▶ What is being asked
Your job is to return each record exactly, minus any pictures.

▶ Exercise materials
══════════════════════════════
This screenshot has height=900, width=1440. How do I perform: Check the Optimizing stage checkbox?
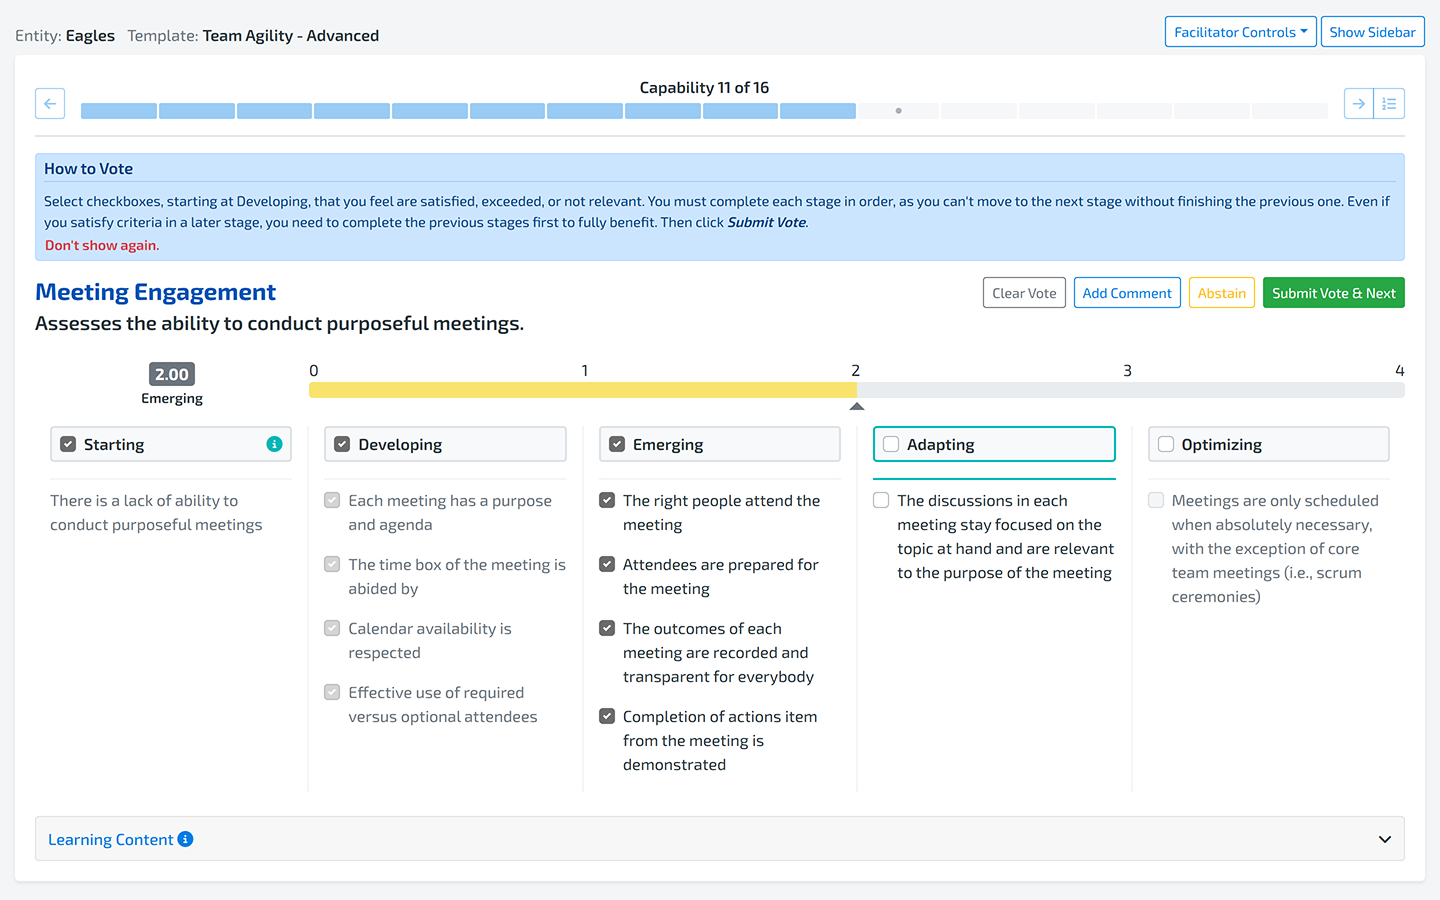click(1166, 444)
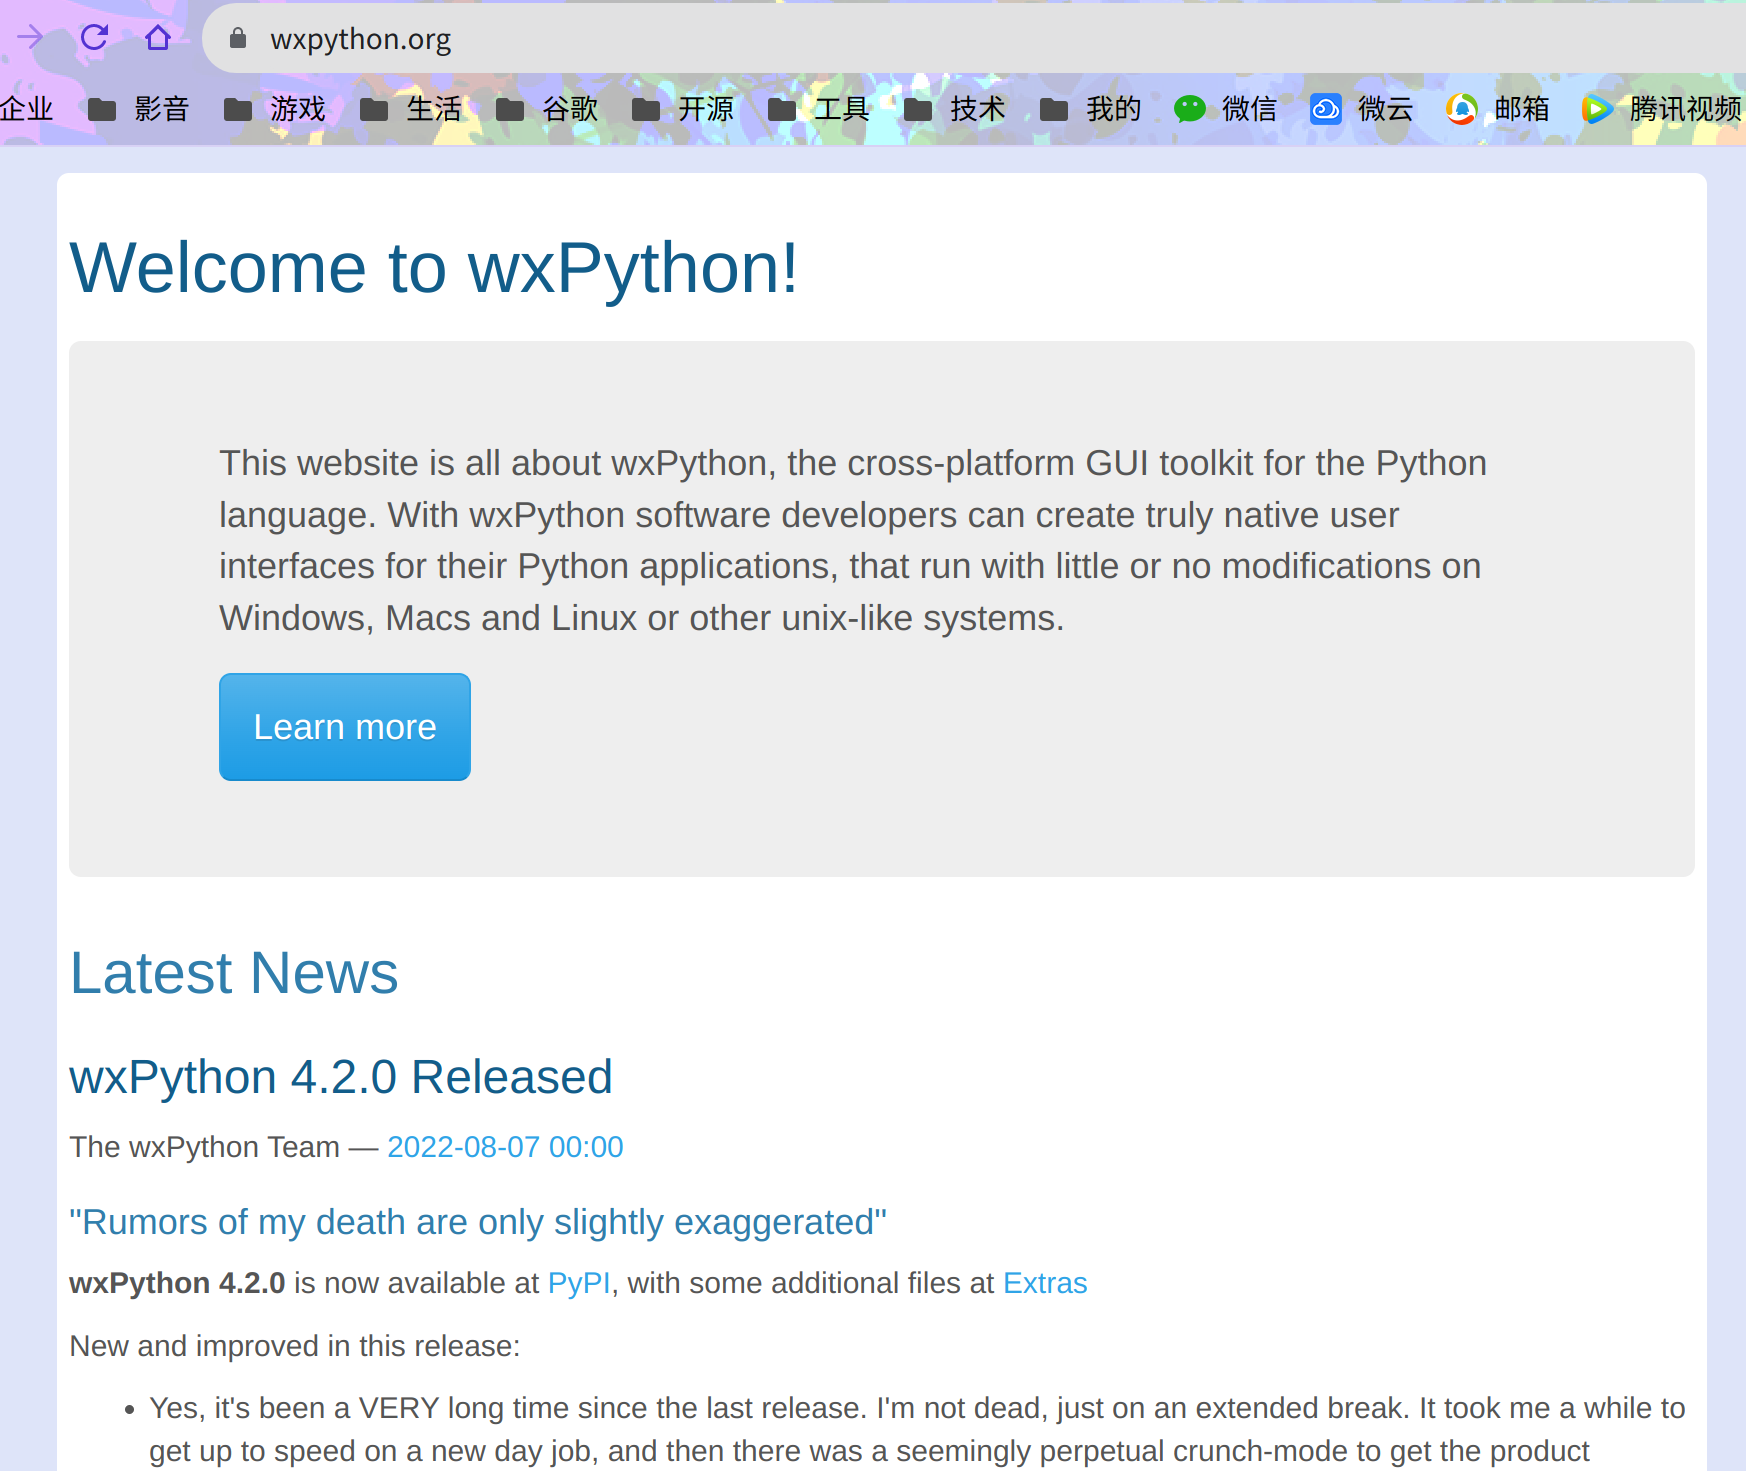Image resolution: width=1746 pixels, height=1471 pixels.
Task: Open the 工具 bookmark folder
Action: click(820, 109)
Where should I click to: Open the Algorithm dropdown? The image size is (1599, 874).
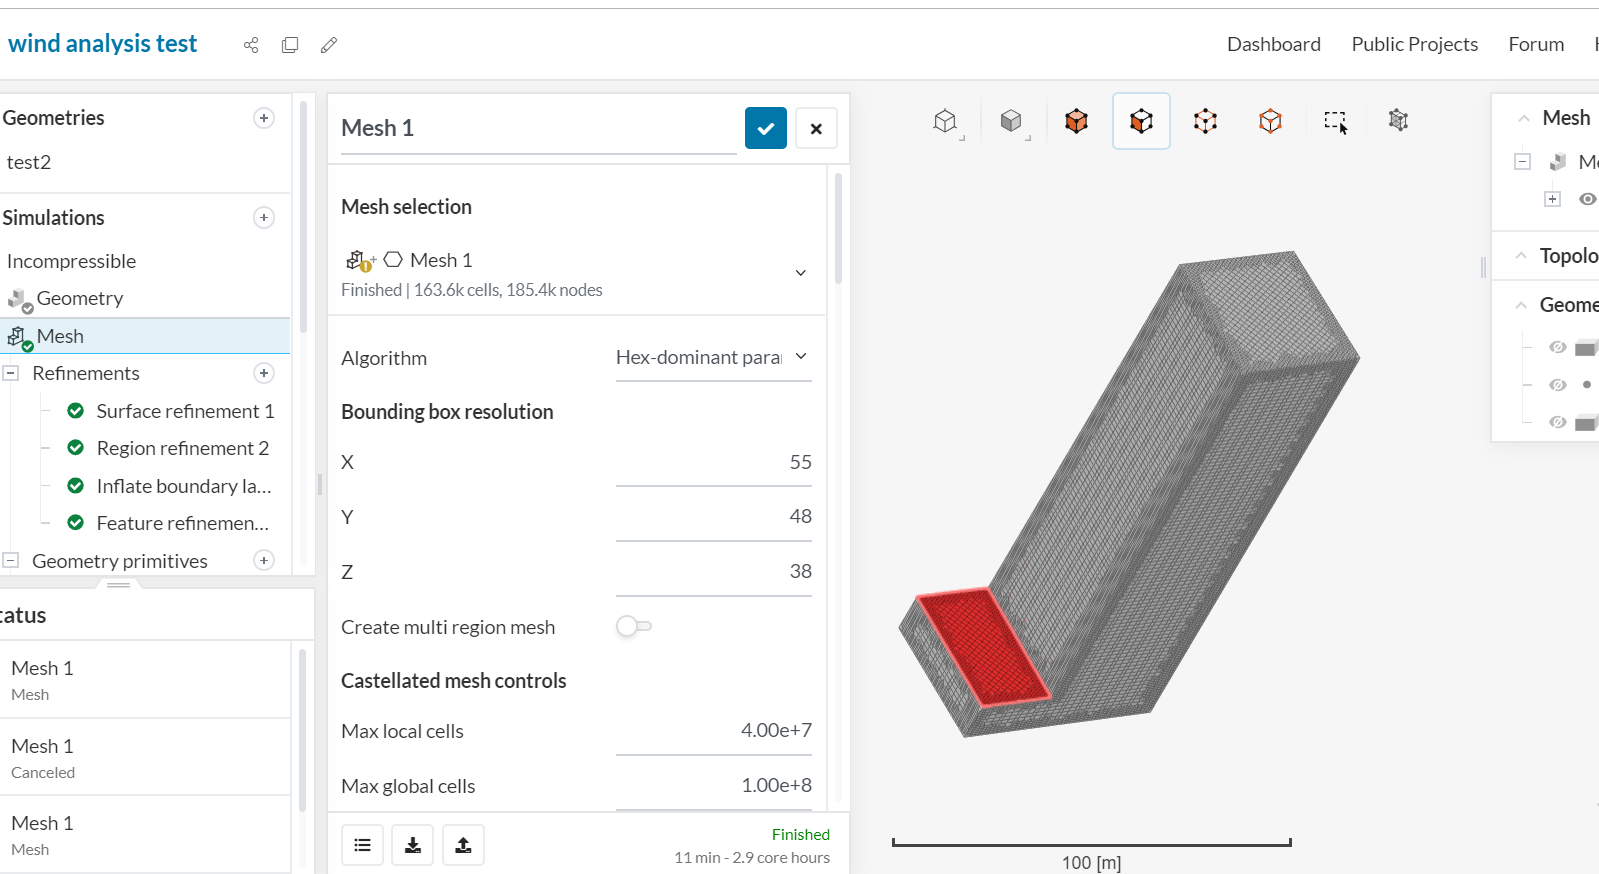pos(712,357)
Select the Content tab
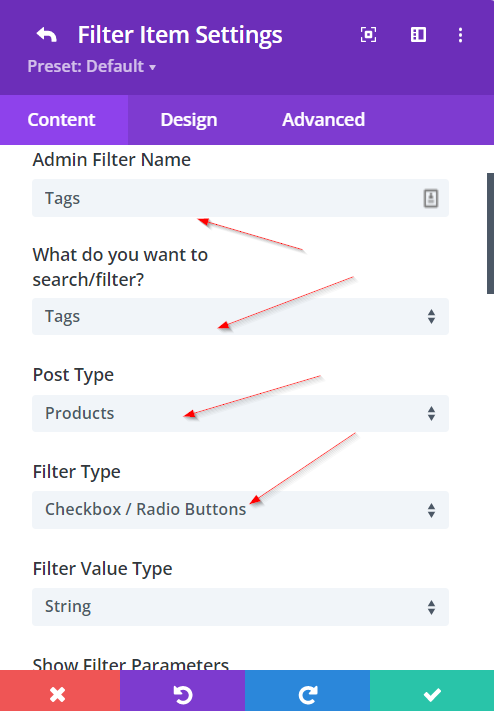Screen dimensions: 494x711 61,120
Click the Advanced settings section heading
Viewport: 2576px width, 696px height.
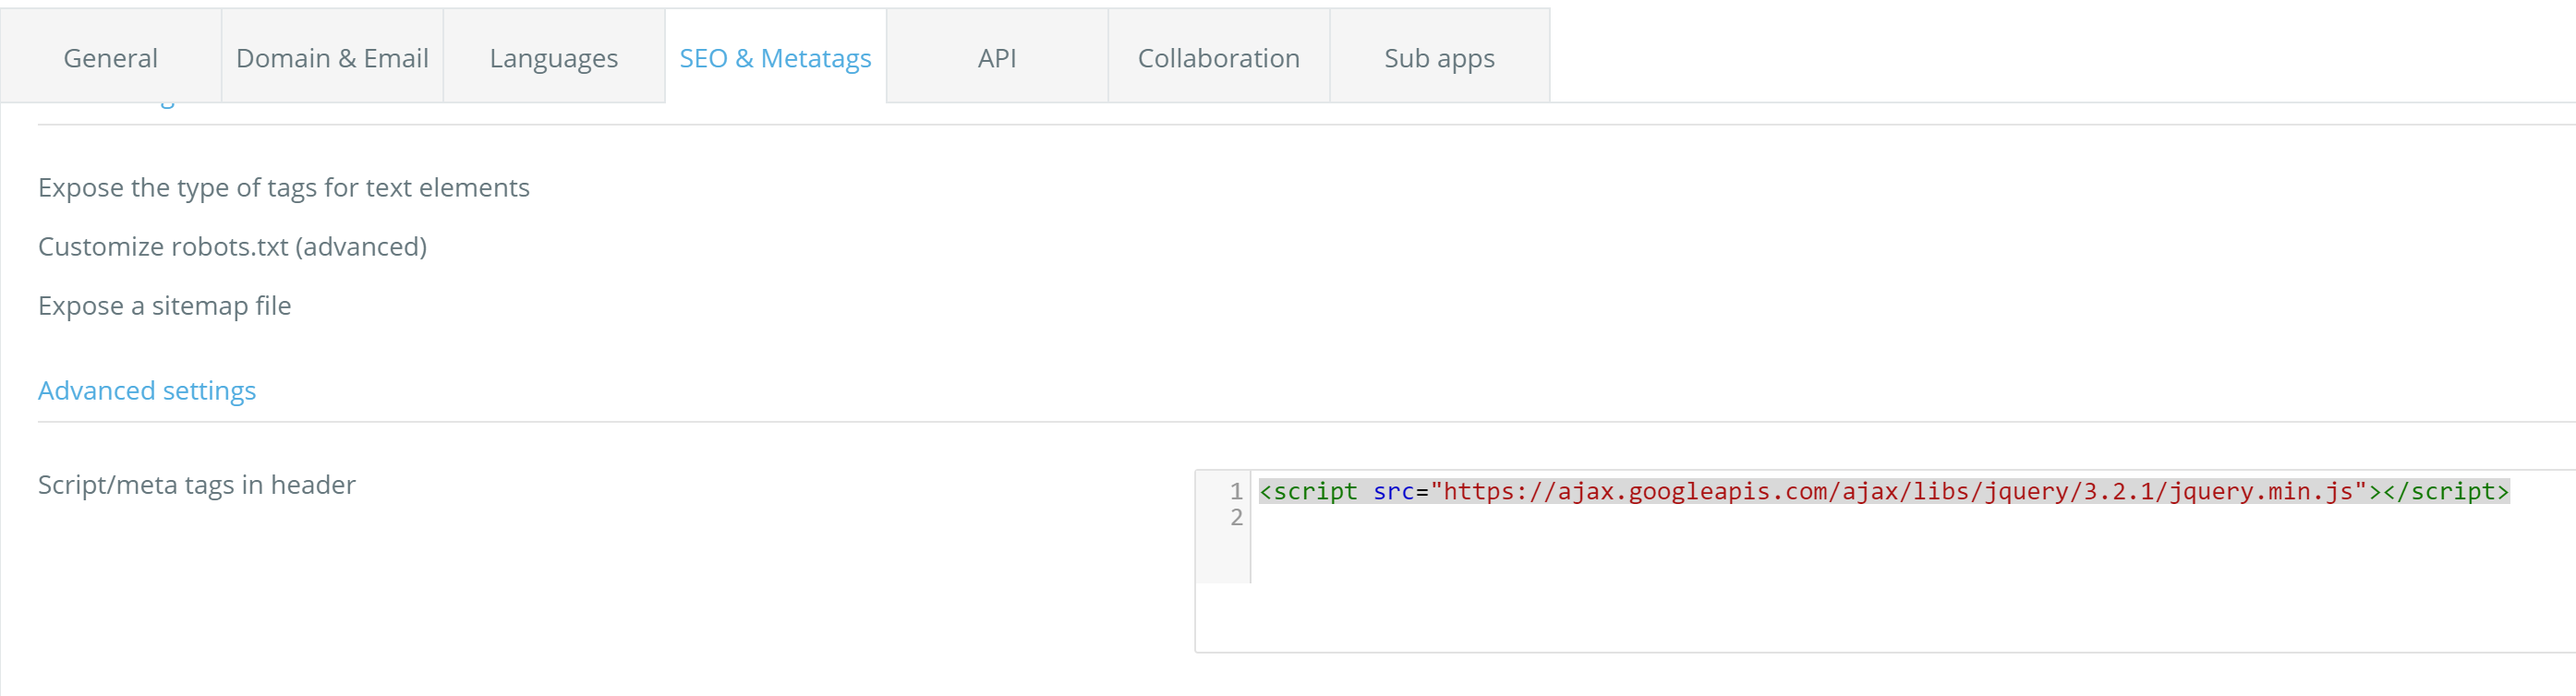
══════════════════════════════
▶ Expected answer
This screenshot has height=900, width=1440. How do I perform: Check the Optimizing stage checkbox?
click(1166, 444)
Image resolution: width=1746 pixels, height=1471 pixels.
Task: Open the 工具 bookmark folder
Action: click(820, 109)
Where should I click to: Open the Algorithm dropdown? The image size is (1599, 874).
pos(712,357)
Select the Content tab
Screen dimensions: 494x711 61,120
Click the Advanced settings section heading
Viewport: 2576px width, 696px height.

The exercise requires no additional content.